The Manager, DevOps Release Engineering will lead the design, automation, and execution of release pipelines across hybrid infrastructure environments. This role requires deep expertise in cloud computing platforms (primarily AWS), VMware stacks, Linux and Wintel systems, storage, and data center servers. The role will oversee DevOps practices with a strong focus on Infrastructure as Code (IaC), reliability engineering, compliance, and operational excellence in a 24x7 mission‑critical environment.
The role will also be expected to contribute to technical documentation, mentor team members, and participate in project planning and implementation.
KEY RESPONSIBILITIES
- Pipeline & Release Management: Lead the design, implementation, and optimization of CI/CD pipelines for product and engineering deployments.
- Infrastructure as Code (IaC): Drive automation using Terraform, Ansible, Atlantis, and related tooling to manage infrastructure across on‑prem and cloud environments.
- Cloud & Hybrid Operations: Oversee deployments and operations across cloud computing platform (primarily AWS) including containers, RDS, serverless stacks, IAM, and SSO.
- Reliability Engineering: Champion SRE principles, ensuring high availability (HA), disaster recovery (DR), monitoring, and alerting practices.
- Toolchain Leadership: Manage and integrate tools such as GitLab, Bitbucket, Jira, Confluence, Slack, PagerDuty, Grafana, Datadog, Prometheus, and OpenTelemetry.

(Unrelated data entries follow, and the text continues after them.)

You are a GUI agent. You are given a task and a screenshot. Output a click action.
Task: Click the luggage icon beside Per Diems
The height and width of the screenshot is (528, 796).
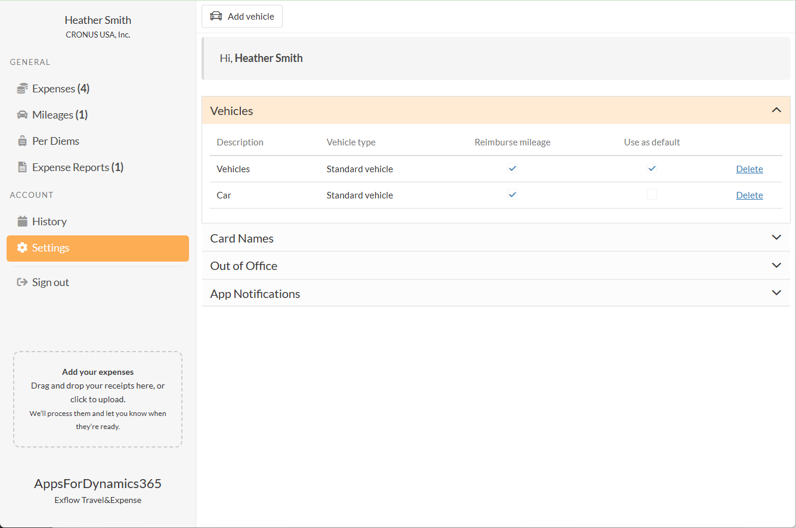click(x=22, y=141)
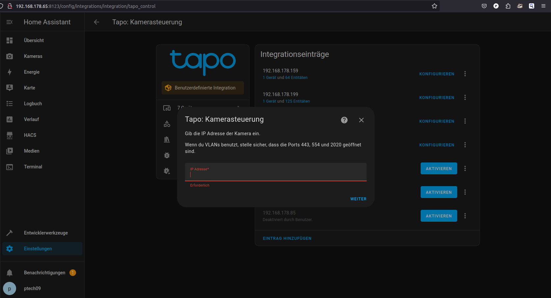The width and height of the screenshot is (551, 298).
Task: Go back using the header arrow
Action: pos(96,22)
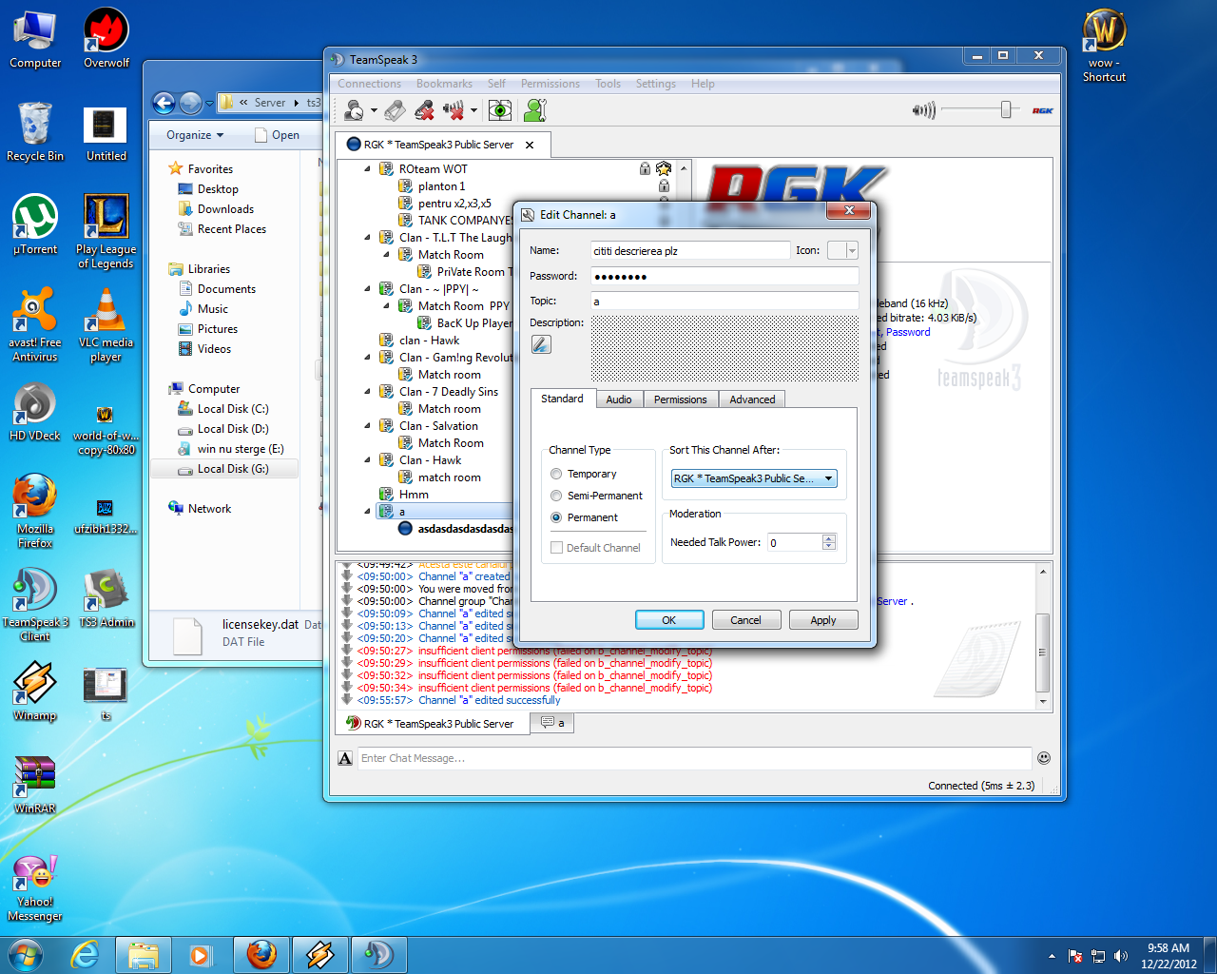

- Security & Compliance: Ensure adherence to compliance frameworks, including financial regulations (e.g., Bank Negara RMIT), and enforce security standards across deployments.
- Collaboration & Leadership: Partner with product, engineering, and operations teams to drive automation, scripting, scheduling, and continuous improvement.
- Customer & Stakeholder Engagement: Provide technical leadership in customer‑facing scenarios, especially within financial services environments.
- Documentation & Governance: Establish and maintain technical documentation, release governance, and decision‑making frameworks.
- Cloud‑Native & AI‑Driven Innovations: Manage serverless and cloud‑native services including Functions‑as‑a‑Service (e.g., AWS Lambda, Google Cloud Functions), queuing and messaging systems (e.g., SQS, Kafka, Pub/Sub), and integrate AI‑driven capabilities (predictive monitoring, intelligent automation, anomaly detection) to enhance DevOps efficiency and resilience.
WHAT DOES IT TAKE TO BE SUCCESSFUL
Qualifications
- Bachelor’s degree in computer science, Information Technology, or related field.
- Proven expertise in VMware, Linux, Wintel, storage, and data centre operations.
- Strong knowledge of cloud computing platforms (AWS, Alibaba, GCP, Azure).
- Hands‑on experience with IaC tools (Terraform, Ansible, CloudFormation) and CI/CD pipelines.
- Familiarity with containers (Docker, Kubernetes), serverless architectures, IAM, and SSO.
- Deep understanding of network computing, monitoring, alerting, and email systems.
- Knowledge of compliance frameworks and financial industry standards.
- Proficiency with source code repositories and CI/CD services such as GitLab, Bitbucket, and GitHub, including branching strategies, pipeline orchestration, and release governance.
Work Experience
- 5+ years of hands‑on experience in infrastructure engineering, automation, and DevOps practices across hybrid environments (data centre and cloud).
- Strong background in VMware stacks, Linux/Wintel systems, storage, and server administration within data centres.
- Practical experience in cloud computing platforms primarily AWS working on IaaS, PaaS, and SaaS.
- Extensive involvement in CI/CD pipeline development, release engineering, and Infrastructure as Code (Terraform, Ansible, CloudFormation).
- Experience with monitoring and observability tools (Grafana, Datadog, Prometheus, OpenTelemetry) in 24x7 operational environments.
- Demonstrated ability to collaborate with product and engineering teams on deployments, automation, and reliability improvements.
Additional Professional Qualities
- Technical Leadership: Ability to lead complex technical decisions and guide engineering teams.
- Automation & Scripting: Proficiency in scripting languages (Python, Bash, PowerShell) and automation frameworks.
- Monitoring & Observability: Expertise with Grafana, Datadog, Prometheus, OpenTelemetry, etc.
- Reliability & Resilience: Strong focus on scalability, DR, HA, and operational excellence in 24x7 environments.
- Collaboration & Communication: Skilled in cross‑functional collaboration, documentation, and stakeholder communication.
- Compliance & Security Awareness: Knowledge of industry standards, regulatory requirements, and secure DevOps practices.